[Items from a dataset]
-----
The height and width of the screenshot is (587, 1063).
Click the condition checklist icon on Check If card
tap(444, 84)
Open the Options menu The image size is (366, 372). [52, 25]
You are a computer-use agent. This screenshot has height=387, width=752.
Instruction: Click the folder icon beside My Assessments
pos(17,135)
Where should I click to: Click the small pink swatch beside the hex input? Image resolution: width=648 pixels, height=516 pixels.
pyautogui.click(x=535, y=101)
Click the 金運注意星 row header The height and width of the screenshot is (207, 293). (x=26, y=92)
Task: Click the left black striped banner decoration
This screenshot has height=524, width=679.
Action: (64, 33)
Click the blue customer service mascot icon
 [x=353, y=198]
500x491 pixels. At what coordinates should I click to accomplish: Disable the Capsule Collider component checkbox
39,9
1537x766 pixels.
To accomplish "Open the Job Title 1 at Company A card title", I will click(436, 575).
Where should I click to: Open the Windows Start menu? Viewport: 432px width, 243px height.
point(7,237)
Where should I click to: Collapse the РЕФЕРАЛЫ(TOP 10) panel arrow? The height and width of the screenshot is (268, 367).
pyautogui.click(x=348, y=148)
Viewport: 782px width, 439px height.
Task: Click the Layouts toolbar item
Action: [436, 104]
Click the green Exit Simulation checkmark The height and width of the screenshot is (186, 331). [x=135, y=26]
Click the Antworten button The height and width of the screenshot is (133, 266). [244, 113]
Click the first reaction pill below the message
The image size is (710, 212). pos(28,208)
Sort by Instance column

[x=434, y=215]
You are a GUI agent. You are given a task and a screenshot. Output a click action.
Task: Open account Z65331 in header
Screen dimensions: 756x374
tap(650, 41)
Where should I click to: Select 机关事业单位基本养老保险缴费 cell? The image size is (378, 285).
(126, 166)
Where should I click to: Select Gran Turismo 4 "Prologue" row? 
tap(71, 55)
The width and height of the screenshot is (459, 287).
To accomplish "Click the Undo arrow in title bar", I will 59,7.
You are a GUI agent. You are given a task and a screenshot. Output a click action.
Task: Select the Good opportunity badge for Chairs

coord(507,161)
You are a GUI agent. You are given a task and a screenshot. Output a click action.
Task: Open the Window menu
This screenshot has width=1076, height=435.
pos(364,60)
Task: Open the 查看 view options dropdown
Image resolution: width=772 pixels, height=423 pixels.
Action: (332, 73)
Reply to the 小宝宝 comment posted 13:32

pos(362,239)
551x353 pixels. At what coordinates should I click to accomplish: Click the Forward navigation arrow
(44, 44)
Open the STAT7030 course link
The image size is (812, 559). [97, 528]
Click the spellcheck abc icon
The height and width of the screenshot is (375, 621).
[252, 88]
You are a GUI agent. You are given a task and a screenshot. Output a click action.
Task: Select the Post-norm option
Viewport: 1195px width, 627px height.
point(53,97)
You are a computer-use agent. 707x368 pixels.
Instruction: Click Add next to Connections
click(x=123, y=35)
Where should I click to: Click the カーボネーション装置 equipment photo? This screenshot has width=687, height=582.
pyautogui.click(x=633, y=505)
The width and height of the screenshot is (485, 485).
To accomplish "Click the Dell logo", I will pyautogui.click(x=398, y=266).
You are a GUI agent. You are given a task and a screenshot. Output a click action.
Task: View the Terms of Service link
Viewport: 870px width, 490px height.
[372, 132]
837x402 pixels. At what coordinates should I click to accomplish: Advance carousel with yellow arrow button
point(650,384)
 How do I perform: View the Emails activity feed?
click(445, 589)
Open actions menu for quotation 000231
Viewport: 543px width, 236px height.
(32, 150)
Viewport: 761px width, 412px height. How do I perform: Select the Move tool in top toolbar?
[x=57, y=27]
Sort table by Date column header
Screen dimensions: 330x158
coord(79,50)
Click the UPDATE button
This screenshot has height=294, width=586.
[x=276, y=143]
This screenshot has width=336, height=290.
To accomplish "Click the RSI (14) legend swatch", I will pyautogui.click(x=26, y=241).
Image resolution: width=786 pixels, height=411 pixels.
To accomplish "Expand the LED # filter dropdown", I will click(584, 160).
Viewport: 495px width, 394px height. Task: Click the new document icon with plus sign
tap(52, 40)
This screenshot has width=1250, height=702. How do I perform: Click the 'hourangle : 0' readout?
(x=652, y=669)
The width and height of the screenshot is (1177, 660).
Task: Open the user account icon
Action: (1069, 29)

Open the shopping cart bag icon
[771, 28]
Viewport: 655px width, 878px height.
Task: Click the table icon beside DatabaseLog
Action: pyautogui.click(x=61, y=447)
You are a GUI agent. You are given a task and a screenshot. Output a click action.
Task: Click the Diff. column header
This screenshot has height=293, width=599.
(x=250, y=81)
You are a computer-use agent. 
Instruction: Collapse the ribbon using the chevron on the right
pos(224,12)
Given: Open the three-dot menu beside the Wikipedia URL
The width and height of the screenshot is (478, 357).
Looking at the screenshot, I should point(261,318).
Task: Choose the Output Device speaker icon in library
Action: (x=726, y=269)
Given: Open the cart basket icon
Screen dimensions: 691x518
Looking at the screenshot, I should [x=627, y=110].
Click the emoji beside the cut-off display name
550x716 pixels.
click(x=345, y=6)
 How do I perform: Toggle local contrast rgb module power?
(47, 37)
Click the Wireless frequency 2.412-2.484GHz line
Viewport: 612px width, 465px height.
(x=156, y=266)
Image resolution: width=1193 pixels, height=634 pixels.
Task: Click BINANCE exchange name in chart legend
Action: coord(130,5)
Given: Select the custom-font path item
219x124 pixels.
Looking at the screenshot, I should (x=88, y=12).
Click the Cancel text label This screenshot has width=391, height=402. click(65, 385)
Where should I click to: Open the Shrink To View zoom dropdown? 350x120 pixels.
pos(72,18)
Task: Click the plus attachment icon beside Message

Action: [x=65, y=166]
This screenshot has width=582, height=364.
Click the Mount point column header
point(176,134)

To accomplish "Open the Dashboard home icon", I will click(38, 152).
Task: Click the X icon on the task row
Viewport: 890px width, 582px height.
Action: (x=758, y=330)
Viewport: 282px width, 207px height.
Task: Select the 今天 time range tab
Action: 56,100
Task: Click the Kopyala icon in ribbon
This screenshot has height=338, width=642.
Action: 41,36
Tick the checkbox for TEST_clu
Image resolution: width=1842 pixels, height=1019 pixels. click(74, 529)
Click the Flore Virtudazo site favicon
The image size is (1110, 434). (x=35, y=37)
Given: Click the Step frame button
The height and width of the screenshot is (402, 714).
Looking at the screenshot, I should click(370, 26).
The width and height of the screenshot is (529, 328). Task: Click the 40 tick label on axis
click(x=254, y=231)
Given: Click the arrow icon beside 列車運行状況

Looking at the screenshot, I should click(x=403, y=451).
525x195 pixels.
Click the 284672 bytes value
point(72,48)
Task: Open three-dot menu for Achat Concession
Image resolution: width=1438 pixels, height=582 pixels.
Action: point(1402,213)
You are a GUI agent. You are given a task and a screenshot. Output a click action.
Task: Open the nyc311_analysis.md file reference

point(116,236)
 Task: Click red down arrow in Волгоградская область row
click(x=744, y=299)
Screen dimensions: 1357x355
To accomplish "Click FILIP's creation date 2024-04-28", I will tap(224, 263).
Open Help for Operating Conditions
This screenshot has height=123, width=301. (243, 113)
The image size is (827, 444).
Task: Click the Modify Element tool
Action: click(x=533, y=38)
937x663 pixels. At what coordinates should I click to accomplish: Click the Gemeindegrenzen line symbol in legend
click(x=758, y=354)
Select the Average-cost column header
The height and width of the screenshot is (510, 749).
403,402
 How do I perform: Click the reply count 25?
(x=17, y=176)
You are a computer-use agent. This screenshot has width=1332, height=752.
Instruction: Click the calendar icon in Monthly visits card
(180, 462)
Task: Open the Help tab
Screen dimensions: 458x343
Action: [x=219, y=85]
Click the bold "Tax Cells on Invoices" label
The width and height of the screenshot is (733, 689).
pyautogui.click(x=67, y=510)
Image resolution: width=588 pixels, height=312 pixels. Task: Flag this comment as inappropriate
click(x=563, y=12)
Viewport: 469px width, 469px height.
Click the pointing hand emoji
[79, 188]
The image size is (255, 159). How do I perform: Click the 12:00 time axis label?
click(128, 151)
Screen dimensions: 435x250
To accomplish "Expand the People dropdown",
-----
--- Task details ---
Using the entries above, give back exactly the line containing "Given: Click the arrow icon beside 列車運行状況", the line containing "Viewport: 469px width, 469px height.", and every line between them, and nothing else.

--- Answer to the exercise ---
Given: Click the arrow icon beside 列車運行状況

Looking at the screenshot, I should click(x=403, y=451).
525x195 pixels.
Click the 284672 bytes value
point(72,48)
Task: Open three-dot menu for Achat Concession
Image resolution: width=1438 pixels, height=582 pixels.
Action: point(1402,213)
You are a GUI agent. You are given a task and a screenshot. Output a click action.
Task: Open the nyc311_analysis.md file reference

point(116,236)
 Task: Click red down arrow in Волгоградская область row
click(x=744, y=299)
Screen dimensions: 1357x355
To accomplish "Click FILIP's creation date 2024-04-28", I will tap(224, 263).
Open Help for Operating Conditions
This screenshot has height=123, width=301. (243, 113)
The image size is (827, 444).
Task: Click the Modify Element tool
Action: click(x=533, y=38)
937x663 pixels. At what coordinates should I click to accomplish: Click the Gemeindegrenzen line symbol in legend
click(x=758, y=354)
Select the Average-cost column header
The height and width of the screenshot is (510, 749).
403,402
 How do I perform: Click the reply count 25?
(x=17, y=176)
You are a computer-use agent. This screenshot has width=1332, height=752.
Instruction: Click the calendar icon in Monthly visits card
(180, 462)
Task: Open the Help tab
Screen dimensions: 458x343
Action: [x=219, y=85]
Click the bold "Tax Cells on Invoices" label
The width and height of the screenshot is (733, 689).
pyautogui.click(x=67, y=510)
Image resolution: width=588 pixels, height=312 pixels. Task: Flag this comment as inappropriate
click(x=563, y=12)
Viewport: 469px width, 469px height.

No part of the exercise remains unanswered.